Hier haben wir zum Beispiel einen kleinen Laden, der sich auf Bananen spezialisiert. Nebenbei wird auch noch etwas Fischpaste und Junkfood angeboten. Letzteres, weil der Laden auf dem Schulweg zur Hauptschule im Barangay (Dorf) liegt.

Etwas anderes, vielleicht fällt es auf den ersten Blick nicht auf, aber die Bananen am Store sind nicht in Plastik eingeschweisst. Mir geht dieses vornehmlich aus dem Westen kommende Umweltgetue auf den Keks, wobei oft mit erhobenen Finger in diese Richtung hier gezeigt wird. Daher sollte man sich zu erst einmal fragen, wer ihnen diesen ganzen Dreck an Müll für gutes Geld verkauft. Das ist doch wohl eher der Westen mit seinem unsäglichen Konsumzwang, wo den Menschen gerne mehr Verpackung als Ware verkauft wird.

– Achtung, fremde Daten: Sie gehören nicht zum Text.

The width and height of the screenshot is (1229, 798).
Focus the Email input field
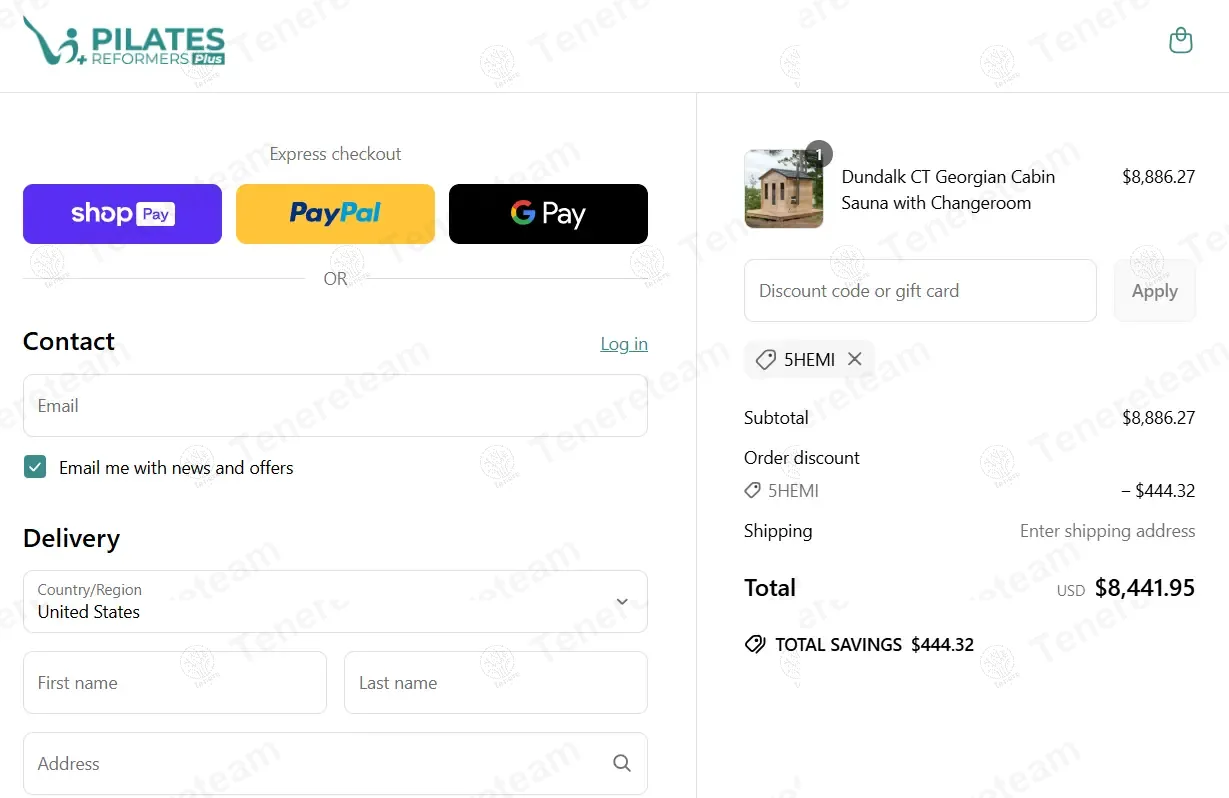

Heute haben wir hier wieder Bananen gekauft. Die wurden einzeln ausgesucht (es handelt sich dabei um Ausschußware, die nicht in den Export gelangt) und in eine mitgebrachte Einkaufstasche gepackt, denn die Stadt hat eine Verordnung erlassen, nach der es verboten ist, Einweg-Plastiktüten als Verpackung zu benutzen.

Bevor diese besserwissenden Westler, hier tun sich besonders gerne deutsche Staatsbürger hervor, also ihren Zeigefinger wieder und wieder erheben sollten sie sich mit beiden Händen an die eigene Nase fassen, wo man die Bananen in der Regel eingeschweißt in Plastik in den Supermärkten kauft.